::: Dataset excerpts :::

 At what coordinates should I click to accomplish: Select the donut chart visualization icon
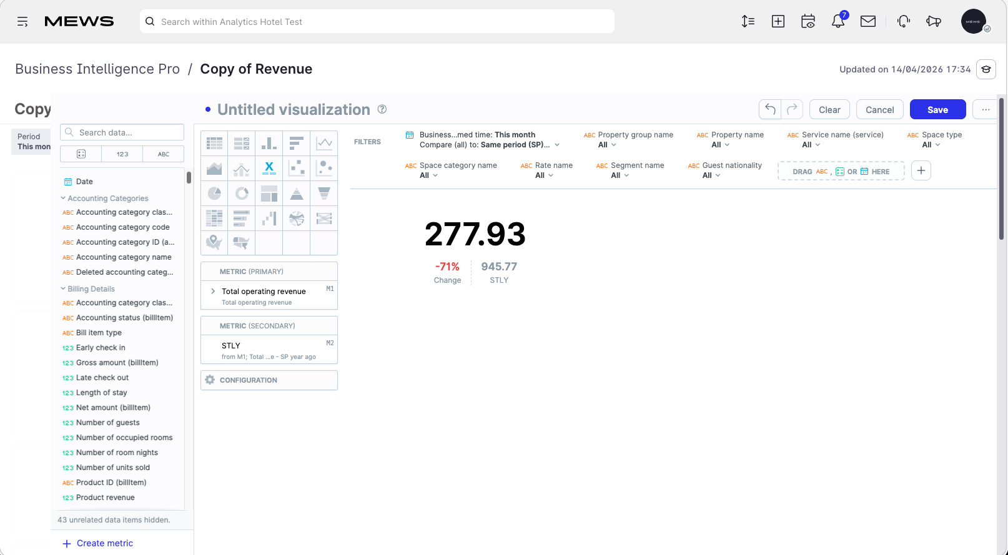(242, 194)
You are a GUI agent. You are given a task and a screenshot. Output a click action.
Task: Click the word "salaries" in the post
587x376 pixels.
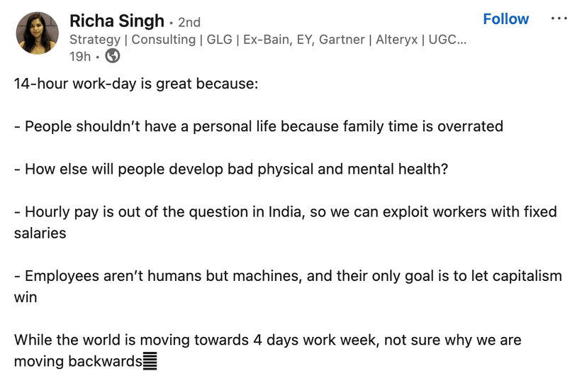(x=40, y=233)
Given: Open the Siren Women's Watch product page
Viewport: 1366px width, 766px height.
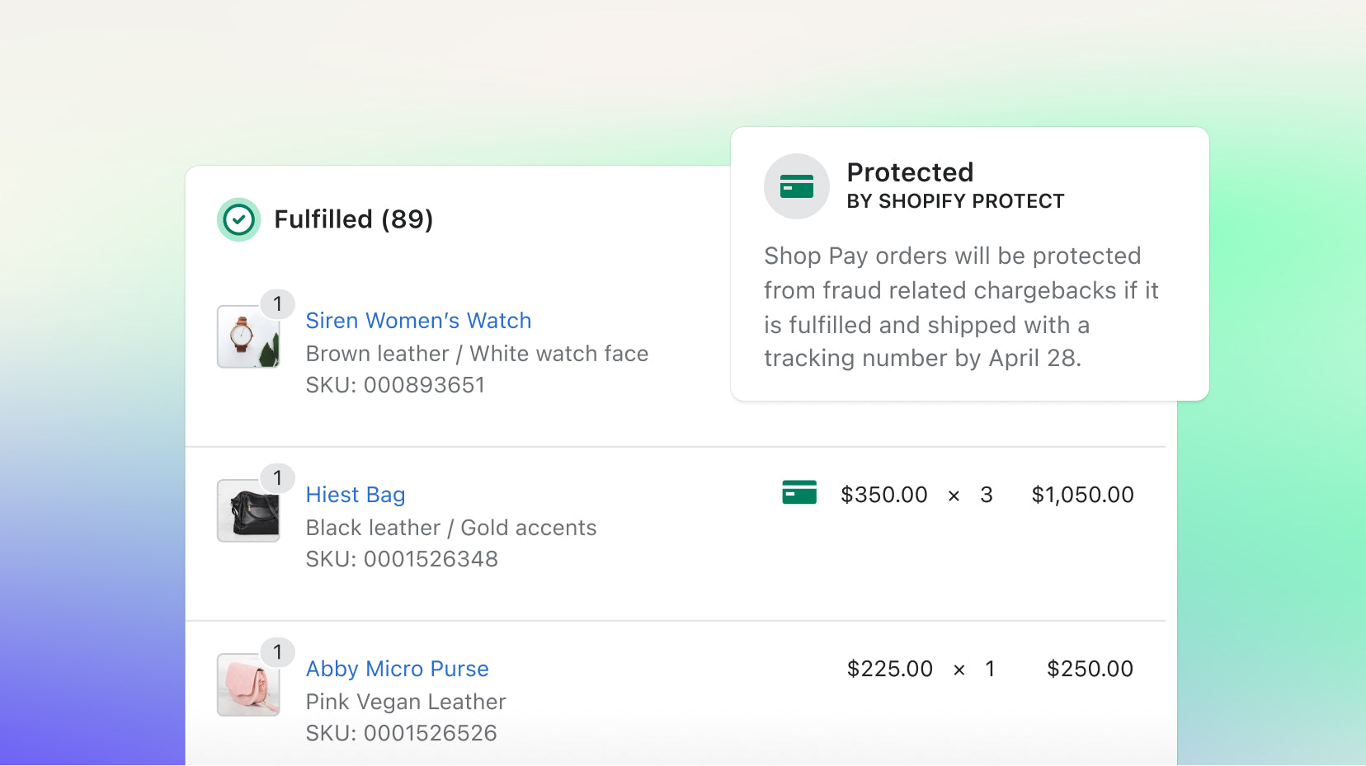Looking at the screenshot, I should click(418, 321).
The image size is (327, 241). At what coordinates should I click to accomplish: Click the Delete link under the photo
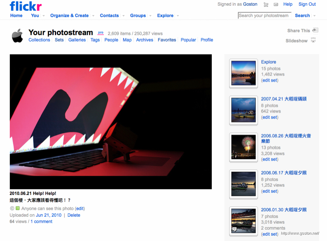click(74, 215)
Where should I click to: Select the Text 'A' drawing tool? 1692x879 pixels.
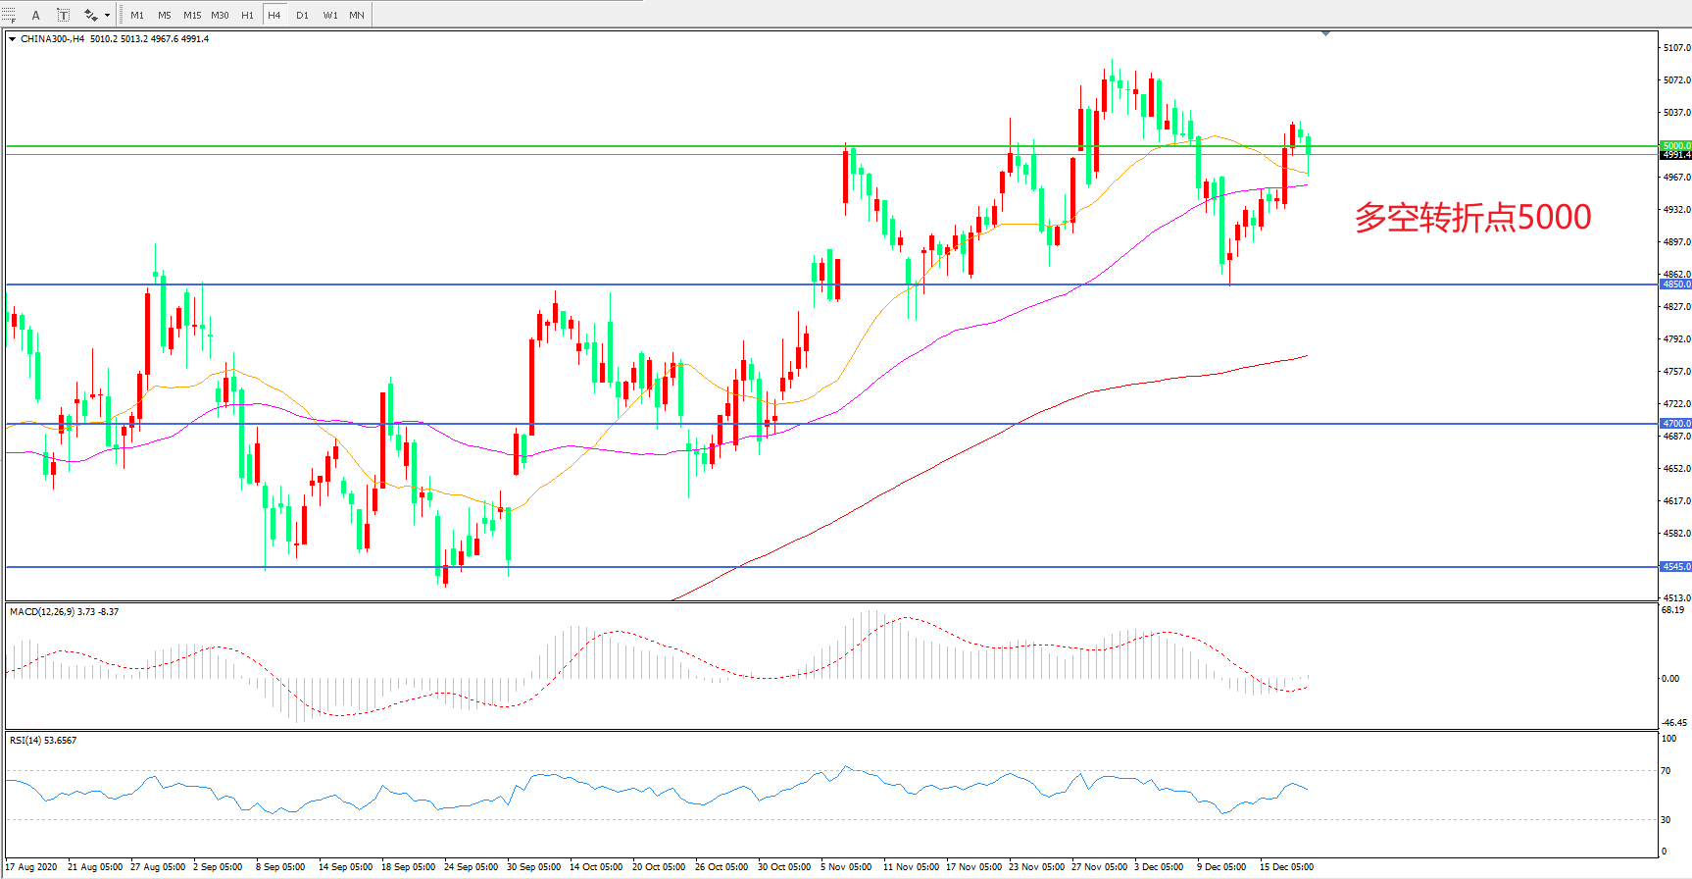36,15
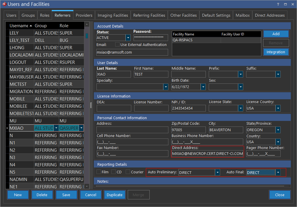The image size is (297, 207).
Task: Expand the Auto Preliminary dropdown
Action: pyautogui.click(x=217, y=172)
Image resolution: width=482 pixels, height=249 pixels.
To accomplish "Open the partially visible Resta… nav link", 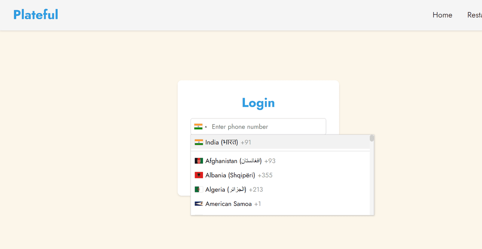I will point(474,15).
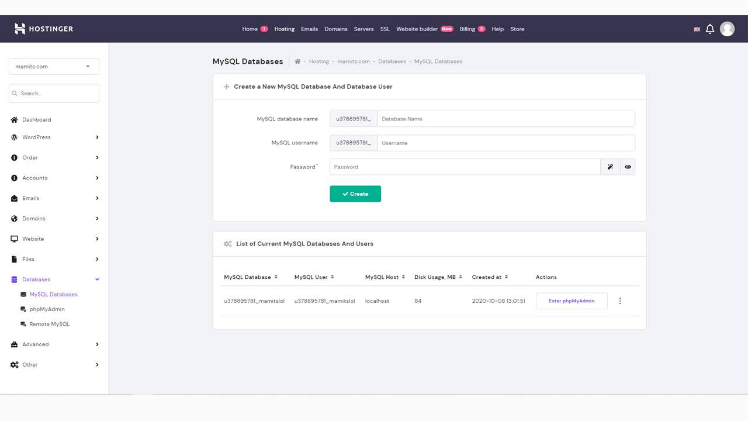Open the mamits.com domain dropdown
This screenshot has width=748, height=421.
pos(54,67)
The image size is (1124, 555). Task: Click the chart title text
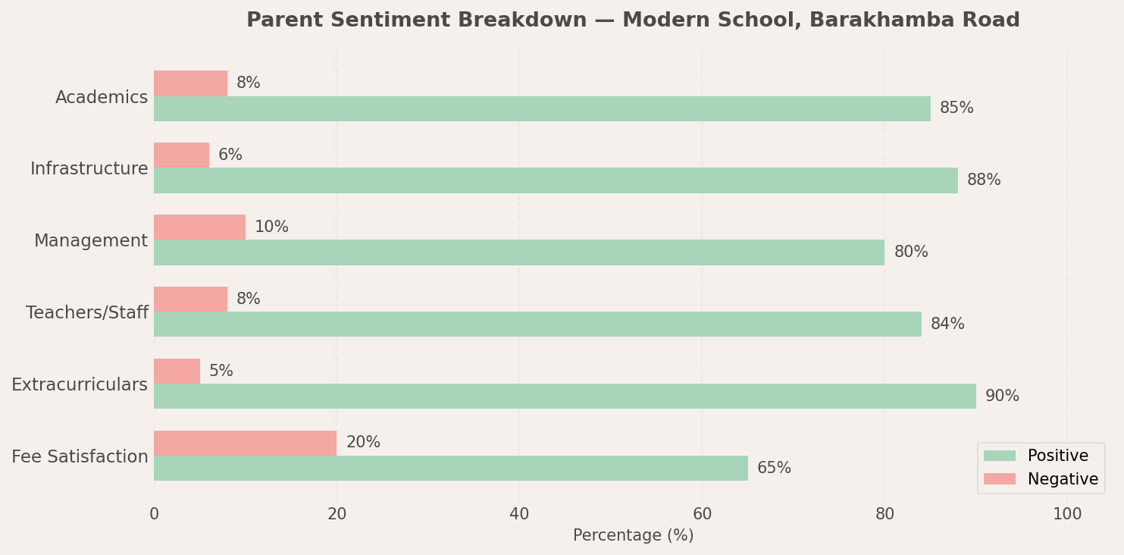(x=633, y=20)
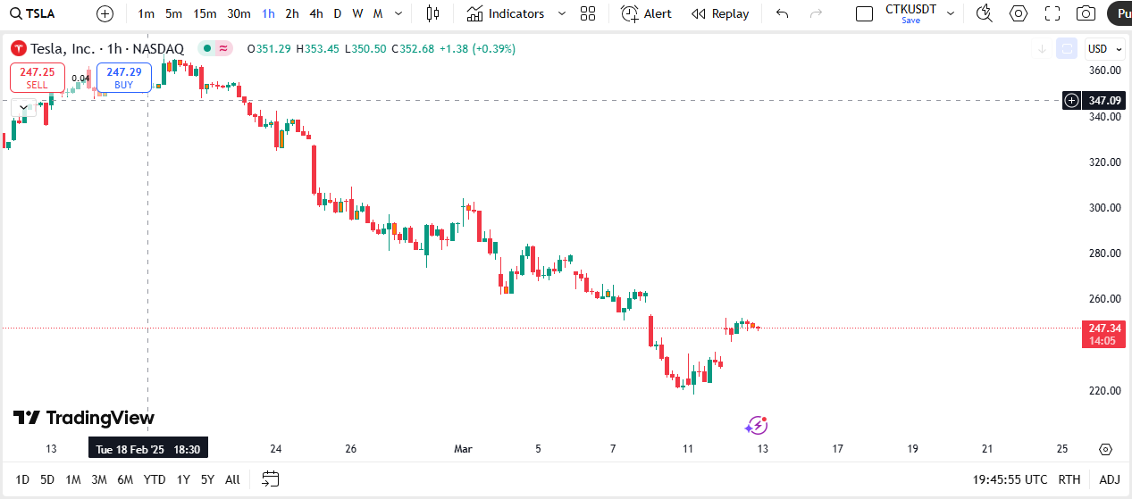
Task: Expand the CTKUSDT layout name dropdown arrow
Action: tap(951, 13)
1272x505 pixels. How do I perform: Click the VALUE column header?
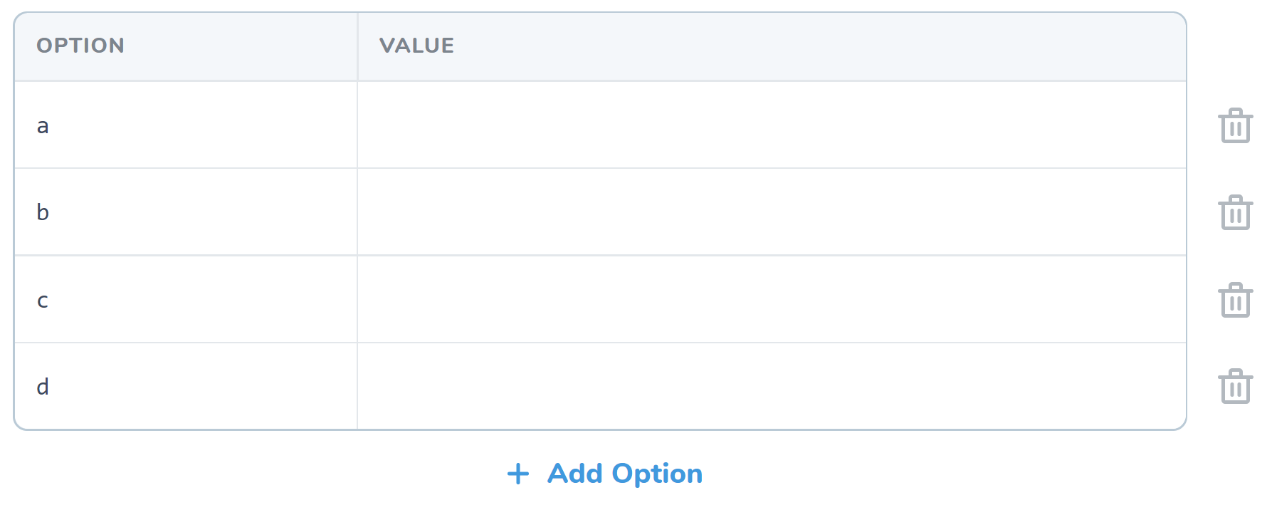pyautogui.click(x=416, y=46)
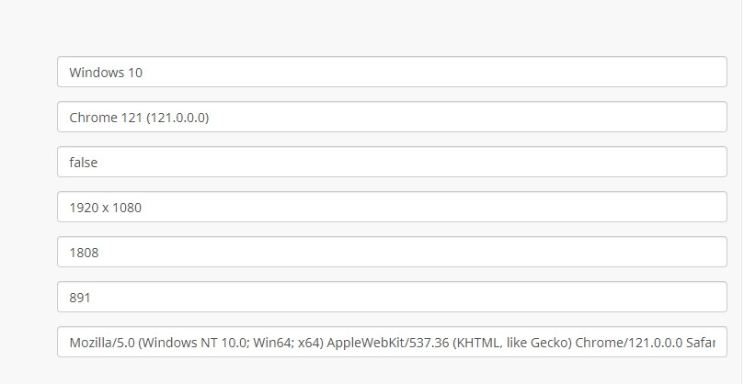Click the first text box on the page

392,72
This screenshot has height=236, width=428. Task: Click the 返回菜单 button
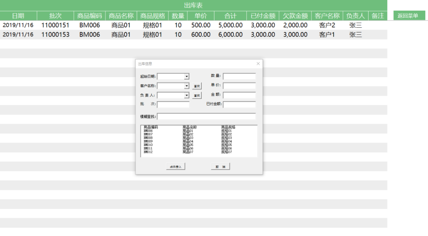coord(408,16)
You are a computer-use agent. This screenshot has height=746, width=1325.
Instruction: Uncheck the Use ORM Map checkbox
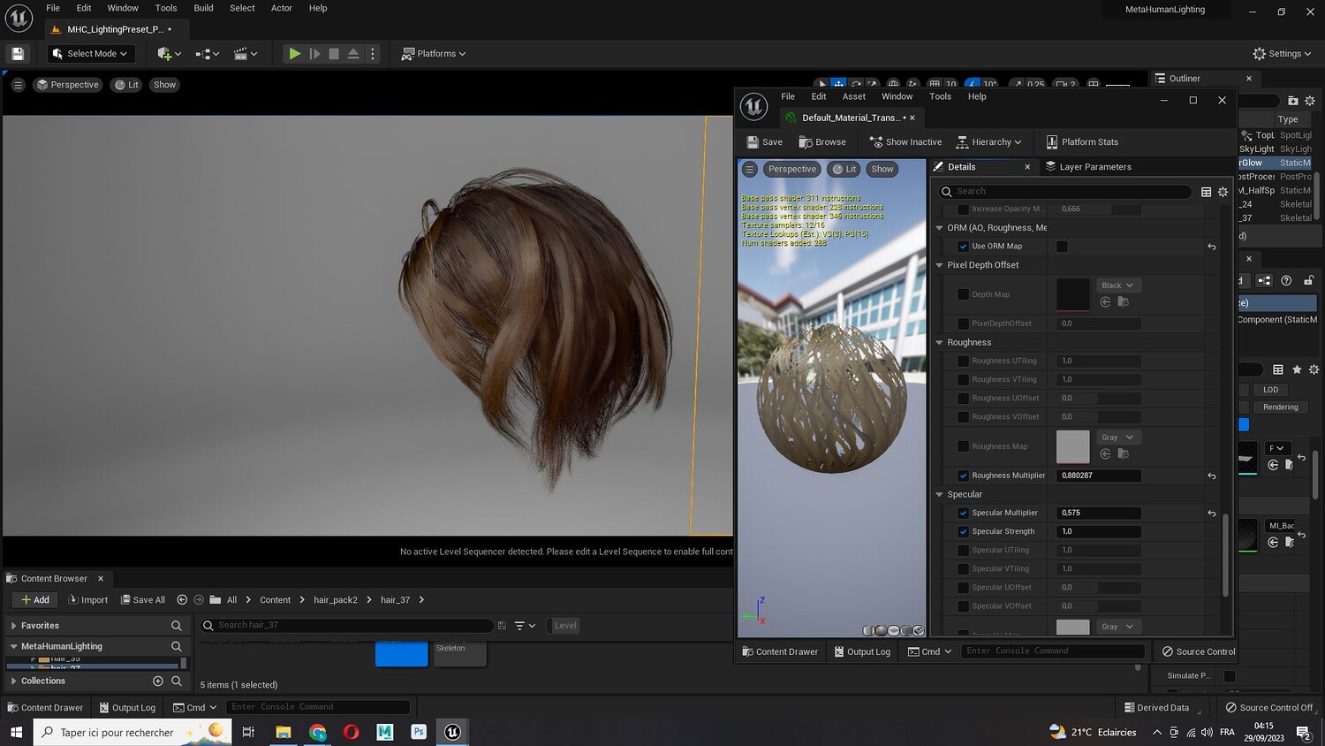[x=964, y=247]
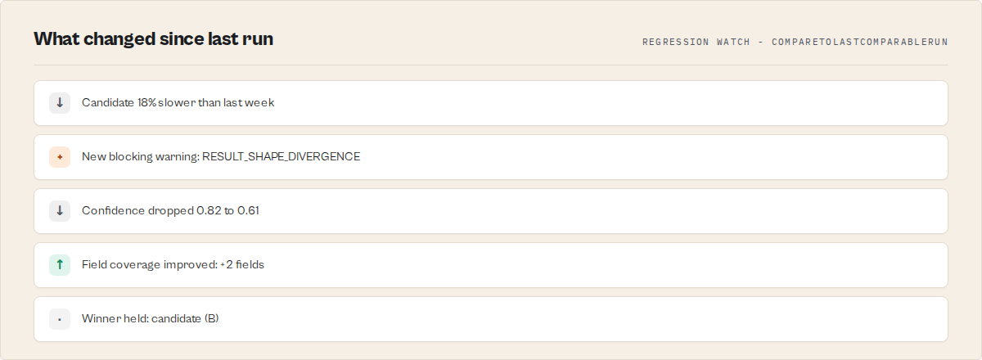Click the COMPARETOLASTCOMPARABLERUN label
982x360 pixels.
point(859,42)
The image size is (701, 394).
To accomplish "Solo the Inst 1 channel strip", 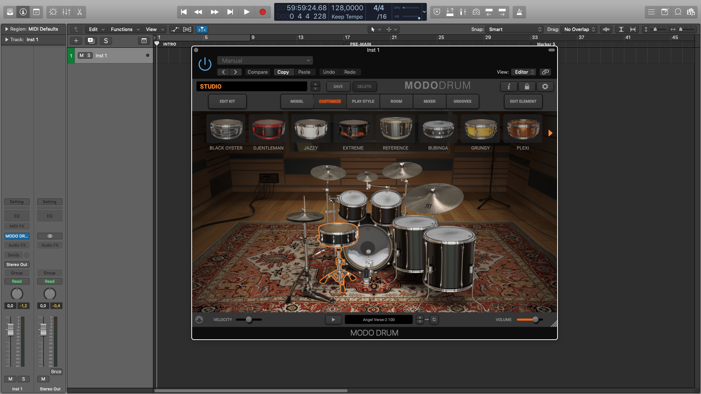I will pos(23,379).
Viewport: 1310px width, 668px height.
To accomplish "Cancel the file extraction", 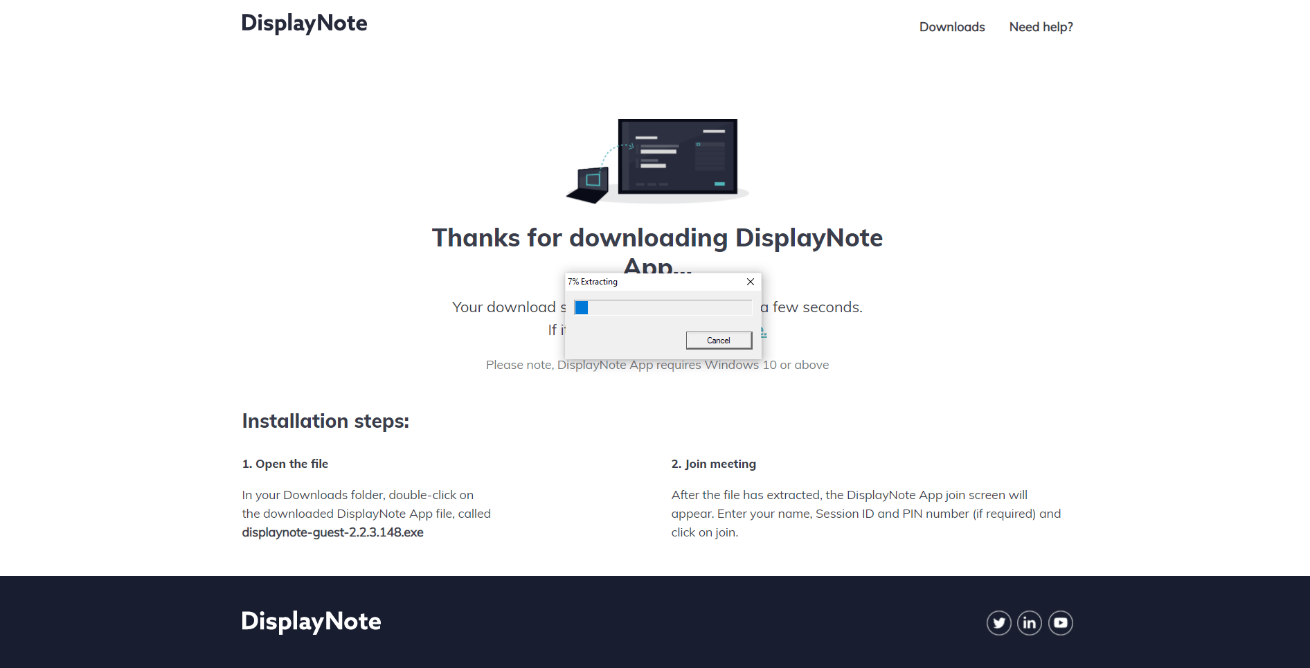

:::

> **Goal**: Please rewrite the records starting at the line that contains "Viewport: 1310px width, 668px height." and ending with the last line of the records. Replace "extraction" with "download", keep everything else unchanged, and leave the pictures out of your answer.

> **Answer in full**:
Viewport: 1310px width, 668px height.
To accomplish "Cancel the file download", 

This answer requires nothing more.